Observe the following code
#include <stdio.h>
#include <sys/types.h>
#include <unistd.h>
#define LS_PATH "/bin/ls"
#define WC_PATH "/usr/bin/wc"
int main()
{
pid_t pid;
int link[2], link2[2];
char *const arg1[] = {"ls", NULL};
char *const arg2[] = {"wc", NULL};
char *buffer1[4096], buffer2[4096];
pipe(link);
pipe(link2);
pid = fork();
if (pid == 0)
{
dup2(link[1], STDOUT_FILENO);
close(link[0]);
close(link[1]);
execv(LS_PATH, arg1);
perror("error1");
}
else
{
pid = fork();
if (pid == 0)
{
dup2(link[0], STDIN_FILENO);
dup2(link2[1], STDOUT_FILENO);
close(link[1]);
close(link[0]);
close(link2[1]);
close(link2[0]);
execv(WC_PATH, arg2);
perror("error2");
}
else
{
close(link[1]);
close(link2[1]);
// the following two lines of code is the point of interest
read(link[0], buffer1, sizeof(buffer1)); // ls
read(link2[0], buffer2, sizeof(buffer2)); // wc
printf("%s\n", buffer1);
printf("%s\n", buffer2);
}
}
}
Focus mainly on the following code statements:
read(link[0], buffer1, sizeof(buffer1)); // ls
read(link2[0], buffer2, sizeof(buffer2)); // wc
ls
is being read first into buffer1
, it prints fine, but then buffer2
which is reading wc
just returns 0.
If I were to switch the ordering of the above code statements such that I would have the following:
read(link2[0], buffer2, sizeof(buffer2)); // wc
read(link[0], buffer1, sizeof(buffer1)); // ls
Then wc
being read into buffer2
works fine as if I ran the command ls | wc
in the terminal, however, ls
in buffer1
would not print.
I can't get both, only one or the other.
How do I get both?
if (pid == 0)
{
dup2(link[0], STDIN_FILENO); // ** HERE **
dup2(link2[1], STDOUT_FILENO);
close(link[1]);
close(link[0]);
close(link2[1]);
close(link2[0]);
execv(WC_PATH, arg2);
perror("error2");
}
Notice that wc
reads from link[0]
.
// the following two lines of code is the point of interest
read(link[0], buffer1, sizeof(buffer1)); // ls ** HERE **
read(link2[0], buffer2, sizeof(buffer2)); // wc
Notice that the parent process also tries to read from link[0]
.
You can't get both because data written to a pipe can only be read from it once. If wc
reads ls
's output to count its characters, then you can't also read ls
's output in the parent. If the parent reads ls
's output out of the pipe, then wc
can't get it also because it's not in the pipe anymore. That's why you can only get one or the other -- if one thing reads the pipe, then it's not in the pipe for the other to read.

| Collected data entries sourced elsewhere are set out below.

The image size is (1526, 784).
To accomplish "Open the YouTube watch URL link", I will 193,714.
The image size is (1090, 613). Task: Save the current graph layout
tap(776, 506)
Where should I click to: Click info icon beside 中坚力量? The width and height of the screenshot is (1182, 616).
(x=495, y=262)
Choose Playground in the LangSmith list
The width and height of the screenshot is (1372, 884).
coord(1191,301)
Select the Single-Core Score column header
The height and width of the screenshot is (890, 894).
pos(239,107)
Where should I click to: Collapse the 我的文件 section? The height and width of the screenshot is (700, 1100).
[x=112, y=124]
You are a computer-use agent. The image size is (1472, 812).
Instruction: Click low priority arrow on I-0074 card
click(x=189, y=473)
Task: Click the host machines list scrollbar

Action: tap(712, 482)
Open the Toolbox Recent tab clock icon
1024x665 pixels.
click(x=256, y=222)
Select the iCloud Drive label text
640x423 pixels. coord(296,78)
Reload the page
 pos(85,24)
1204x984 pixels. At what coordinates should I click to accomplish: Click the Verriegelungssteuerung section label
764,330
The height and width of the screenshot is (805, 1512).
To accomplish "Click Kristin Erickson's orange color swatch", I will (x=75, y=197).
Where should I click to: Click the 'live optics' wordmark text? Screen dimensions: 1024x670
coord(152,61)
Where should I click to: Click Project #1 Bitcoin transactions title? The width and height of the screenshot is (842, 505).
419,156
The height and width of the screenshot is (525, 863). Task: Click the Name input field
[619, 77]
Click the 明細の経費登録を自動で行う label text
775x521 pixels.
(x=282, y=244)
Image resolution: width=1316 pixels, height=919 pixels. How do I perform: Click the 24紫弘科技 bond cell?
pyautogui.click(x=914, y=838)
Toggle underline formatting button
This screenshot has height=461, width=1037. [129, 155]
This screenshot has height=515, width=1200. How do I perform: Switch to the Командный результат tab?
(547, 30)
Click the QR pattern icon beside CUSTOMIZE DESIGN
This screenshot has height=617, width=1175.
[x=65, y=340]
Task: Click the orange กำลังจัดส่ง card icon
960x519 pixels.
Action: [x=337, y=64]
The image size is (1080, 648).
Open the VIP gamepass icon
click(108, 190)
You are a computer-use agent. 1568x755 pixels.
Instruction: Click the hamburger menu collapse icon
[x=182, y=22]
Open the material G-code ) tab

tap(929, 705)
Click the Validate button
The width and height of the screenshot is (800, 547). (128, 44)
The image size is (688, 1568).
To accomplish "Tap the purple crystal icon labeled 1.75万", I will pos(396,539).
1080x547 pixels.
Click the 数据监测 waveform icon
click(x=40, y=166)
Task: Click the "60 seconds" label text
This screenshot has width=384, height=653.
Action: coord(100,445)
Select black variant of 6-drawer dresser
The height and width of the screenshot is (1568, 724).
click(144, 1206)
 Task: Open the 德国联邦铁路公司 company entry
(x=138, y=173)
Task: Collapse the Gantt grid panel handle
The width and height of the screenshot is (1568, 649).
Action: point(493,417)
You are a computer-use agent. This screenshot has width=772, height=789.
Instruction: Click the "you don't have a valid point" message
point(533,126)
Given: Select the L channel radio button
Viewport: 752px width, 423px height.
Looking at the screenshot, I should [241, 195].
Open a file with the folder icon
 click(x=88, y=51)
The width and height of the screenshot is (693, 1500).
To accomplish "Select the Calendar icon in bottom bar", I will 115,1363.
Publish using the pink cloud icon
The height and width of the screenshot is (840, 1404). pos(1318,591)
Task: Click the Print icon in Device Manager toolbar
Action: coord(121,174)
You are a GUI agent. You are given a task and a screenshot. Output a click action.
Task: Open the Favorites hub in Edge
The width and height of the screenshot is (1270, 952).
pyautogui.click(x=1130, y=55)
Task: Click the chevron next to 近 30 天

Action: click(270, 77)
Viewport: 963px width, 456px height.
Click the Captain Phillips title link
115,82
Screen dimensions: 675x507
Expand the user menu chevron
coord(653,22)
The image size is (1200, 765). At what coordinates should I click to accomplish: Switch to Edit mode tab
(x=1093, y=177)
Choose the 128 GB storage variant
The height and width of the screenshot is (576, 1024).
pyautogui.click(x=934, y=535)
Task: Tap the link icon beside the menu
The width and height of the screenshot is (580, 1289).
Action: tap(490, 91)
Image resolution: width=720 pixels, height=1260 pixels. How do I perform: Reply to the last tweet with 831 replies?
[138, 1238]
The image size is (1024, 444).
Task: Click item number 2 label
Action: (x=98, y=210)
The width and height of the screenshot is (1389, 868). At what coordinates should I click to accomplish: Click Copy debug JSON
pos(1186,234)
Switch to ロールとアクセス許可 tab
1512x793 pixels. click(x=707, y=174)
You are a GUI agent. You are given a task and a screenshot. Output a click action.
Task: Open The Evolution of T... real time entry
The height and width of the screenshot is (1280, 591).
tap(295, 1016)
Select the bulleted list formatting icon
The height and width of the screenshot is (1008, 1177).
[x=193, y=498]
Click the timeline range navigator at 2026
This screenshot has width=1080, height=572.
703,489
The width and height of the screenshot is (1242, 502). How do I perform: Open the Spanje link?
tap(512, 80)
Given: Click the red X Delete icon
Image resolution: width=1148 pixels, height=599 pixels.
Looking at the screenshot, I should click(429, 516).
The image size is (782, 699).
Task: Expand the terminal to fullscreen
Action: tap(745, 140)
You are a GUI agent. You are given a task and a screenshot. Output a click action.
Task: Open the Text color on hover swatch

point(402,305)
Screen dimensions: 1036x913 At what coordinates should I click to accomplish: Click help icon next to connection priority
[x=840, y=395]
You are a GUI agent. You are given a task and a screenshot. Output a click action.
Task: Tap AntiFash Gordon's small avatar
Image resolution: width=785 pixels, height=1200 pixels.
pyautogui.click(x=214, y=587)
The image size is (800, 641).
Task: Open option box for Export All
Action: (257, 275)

There are a lot of ways you can fix this, depending on your requirements.
You can use three pipes with the extra pipe being wc
's standard input. The parent process would have to copy data from pipe that has ls
's output to the pipe that is wc
's input.
You can add a third process, an instance of tee
that duplicates the data.
You can have ls
write to a temporary file. Both wc
and your parent process can read that file. Files allow the same data to be read more than once, unlike pipes.